§ **Source data**:
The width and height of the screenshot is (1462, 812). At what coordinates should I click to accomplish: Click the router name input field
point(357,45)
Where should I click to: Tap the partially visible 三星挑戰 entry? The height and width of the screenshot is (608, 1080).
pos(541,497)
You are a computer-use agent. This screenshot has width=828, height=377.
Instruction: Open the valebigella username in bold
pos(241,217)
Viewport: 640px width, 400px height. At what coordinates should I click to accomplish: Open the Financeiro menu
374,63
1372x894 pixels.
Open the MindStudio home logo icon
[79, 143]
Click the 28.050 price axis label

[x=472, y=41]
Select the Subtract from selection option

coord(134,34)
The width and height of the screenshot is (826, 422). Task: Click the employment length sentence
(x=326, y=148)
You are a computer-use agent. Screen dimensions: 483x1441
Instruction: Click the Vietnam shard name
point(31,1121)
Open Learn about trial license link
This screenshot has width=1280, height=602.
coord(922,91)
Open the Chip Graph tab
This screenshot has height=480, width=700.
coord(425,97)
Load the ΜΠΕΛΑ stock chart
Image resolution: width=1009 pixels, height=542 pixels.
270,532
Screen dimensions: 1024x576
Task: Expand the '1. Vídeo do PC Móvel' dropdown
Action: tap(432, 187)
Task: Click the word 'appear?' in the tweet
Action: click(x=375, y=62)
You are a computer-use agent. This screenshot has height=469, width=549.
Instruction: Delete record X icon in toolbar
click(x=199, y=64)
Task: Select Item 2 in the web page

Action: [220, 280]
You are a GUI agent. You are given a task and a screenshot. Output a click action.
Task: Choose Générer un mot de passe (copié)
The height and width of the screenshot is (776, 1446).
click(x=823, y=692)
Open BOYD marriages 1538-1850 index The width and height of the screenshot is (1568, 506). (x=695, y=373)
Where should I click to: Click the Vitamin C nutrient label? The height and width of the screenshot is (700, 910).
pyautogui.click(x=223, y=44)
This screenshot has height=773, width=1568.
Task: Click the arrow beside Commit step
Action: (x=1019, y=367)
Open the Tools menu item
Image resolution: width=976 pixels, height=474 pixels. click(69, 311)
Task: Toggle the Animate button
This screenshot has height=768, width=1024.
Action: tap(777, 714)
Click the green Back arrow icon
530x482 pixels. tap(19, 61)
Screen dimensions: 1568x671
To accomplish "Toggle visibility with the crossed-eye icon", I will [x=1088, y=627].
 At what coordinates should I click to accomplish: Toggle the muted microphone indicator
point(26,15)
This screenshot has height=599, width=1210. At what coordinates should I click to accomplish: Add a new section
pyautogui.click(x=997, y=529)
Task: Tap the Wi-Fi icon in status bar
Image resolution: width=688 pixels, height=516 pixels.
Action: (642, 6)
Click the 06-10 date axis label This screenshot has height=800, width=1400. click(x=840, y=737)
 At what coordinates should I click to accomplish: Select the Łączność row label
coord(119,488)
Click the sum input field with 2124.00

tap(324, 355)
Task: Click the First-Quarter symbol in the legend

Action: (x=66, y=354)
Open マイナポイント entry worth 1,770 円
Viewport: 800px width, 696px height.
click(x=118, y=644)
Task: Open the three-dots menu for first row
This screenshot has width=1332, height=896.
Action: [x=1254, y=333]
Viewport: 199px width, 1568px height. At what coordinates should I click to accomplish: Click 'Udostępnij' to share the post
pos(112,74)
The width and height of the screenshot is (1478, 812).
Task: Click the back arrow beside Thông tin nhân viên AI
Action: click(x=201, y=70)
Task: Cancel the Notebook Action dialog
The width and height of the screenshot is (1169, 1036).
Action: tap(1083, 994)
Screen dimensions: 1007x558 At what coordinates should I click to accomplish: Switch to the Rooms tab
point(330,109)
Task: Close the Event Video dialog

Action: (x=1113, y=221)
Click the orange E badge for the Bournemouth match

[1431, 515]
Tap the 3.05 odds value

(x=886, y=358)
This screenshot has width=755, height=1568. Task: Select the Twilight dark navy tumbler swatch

§ **What to work on**: Reproduce all of the material above verbatim, line for line, with no changes.

§ **Exercise solution**:
The width and height of the screenshot is (1462, 812). At what coordinates should I click to accomplish: Click the router name input field
point(357,45)
Where should I click to: Tap the partially visible 三星挑戰 entry? The height and width of the screenshot is (608, 1080).
pos(541,497)
You are a computer-use agent. This screenshot has width=828, height=377.
Instruction: Open the valebigella username in bold
pos(241,217)
Viewport: 640px width, 400px height. At what coordinates should I click to accomplish: Open the Financeiro menu
374,63
1372x894 pixels.
Open the MindStudio home logo icon
[79, 143]
Click the 28.050 price axis label

[x=472, y=41]
Select the Subtract from selection option

coord(134,34)
The width and height of the screenshot is (826, 422). Task: Click the employment length sentence
(x=326, y=148)
You are a computer-use agent. Screen dimensions: 483x1441
Instruction: Click the Vietnam shard name
point(31,1121)
Open Learn about trial license link
This screenshot has width=1280, height=602.
coord(922,91)
Open the Chip Graph tab
This screenshot has height=480, width=700.
coord(425,97)
Load the ΜΠΕΛΑ stock chart
Image resolution: width=1009 pixels, height=542 pixels.
270,532
Screen dimensions: 1024x576
Task: Expand the '1. Vídeo do PC Móvel' dropdown
Action: tap(432, 187)
Task: Click the word 'appear?' in the tweet
Action: click(x=375, y=62)
You are a computer-use agent. This screenshot has height=469, width=549.
Instruction: Delete record X icon in toolbar
click(x=199, y=64)
Task: Select Item 2 in the web page

Action: [220, 280]
You are a GUI agent. You are given a task and a screenshot. Output a click action.
Task: Choose Générer un mot de passe (copié)
The height and width of the screenshot is (776, 1446).
click(x=823, y=692)
Open BOYD marriages 1538-1850 index The width and height of the screenshot is (1568, 506). (x=695, y=373)
Where should I click to: Click the Vitamin C nutrient label? The height and width of the screenshot is (700, 910).
pyautogui.click(x=223, y=44)
This screenshot has height=773, width=1568.
Task: Click the arrow beside Commit step
Action: (x=1019, y=367)
Open the Tools menu item
Image resolution: width=976 pixels, height=474 pixels. click(69, 311)
Task: Toggle the Animate button
This screenshot has height=768, width=1024.
Action: tap(777, 714)
Click the green Back arrow icon
530x482 pixels. tap(19, 61)
Screen dimensions: 1568x671
To accomplish "Toggle visibility with the crossed-eye icon", I will [x=1088, y=627].
 At what coordinates should I click to accomplish: Toggle the muted microphone indicator
point(26,15)
This screenshot has height=599, width=1210. At what coordinates should I click to accomplish: Add a new section
pyautogui.click(x=997, y=529)
Task: Tap the Wi-Fi icon in status bar
Image resolution: width=688 pixels, height=516 pixels.
Action: (642, 6)
Click the 06-10 date axis label This screenshot has height=800, width=1400. click(x=840, y=737)
 At what coordinates should I click to accomplish: Select the Łączność row label
coord(119,488)
Click the sum input field with 2124.00

tap(324, 355)
Task: Click the First-Quarter symbol in the legend

Action: (x=66, y=354)
Open マイナポイント entry worth 1,770 円
Viewport: 800px width, 696px height.
click(x=118, y=644)
Task: Open the three-dots menu for first row
This screenshot has width=1332, height=896.
Action: [x=1254, y=333]
Viewport: 199px width, 1568px height. At what coordinates should I click to accomplish: Click 'Udostępnij' to share the post
pos(112,74)
The width and height of the screenshot is (1478, 812).
Task: Click the back arrow beside Thông tin nhân viên AI
Action: click(x=201, y=70)
Task: Cancel the Notebook Action dialog
The width and height of the screenshot is (1169, 1036).
Action: tap(1083, 994)
Screen dimensions: 1007x558 At what coordinates should I click to accomplish: Switch to the Rooms tab
point(330,109)
Task: Close the Event Video dialog

Action: (x=1113, y=221)
Click the orange E badge for the Bournemouth match

[1431, 515]
Tap the 3.05 odds value

(x=886, y=358)
This screenshot has width=755, height=1568. Task: Select the Twilight dark navy tumbler swatch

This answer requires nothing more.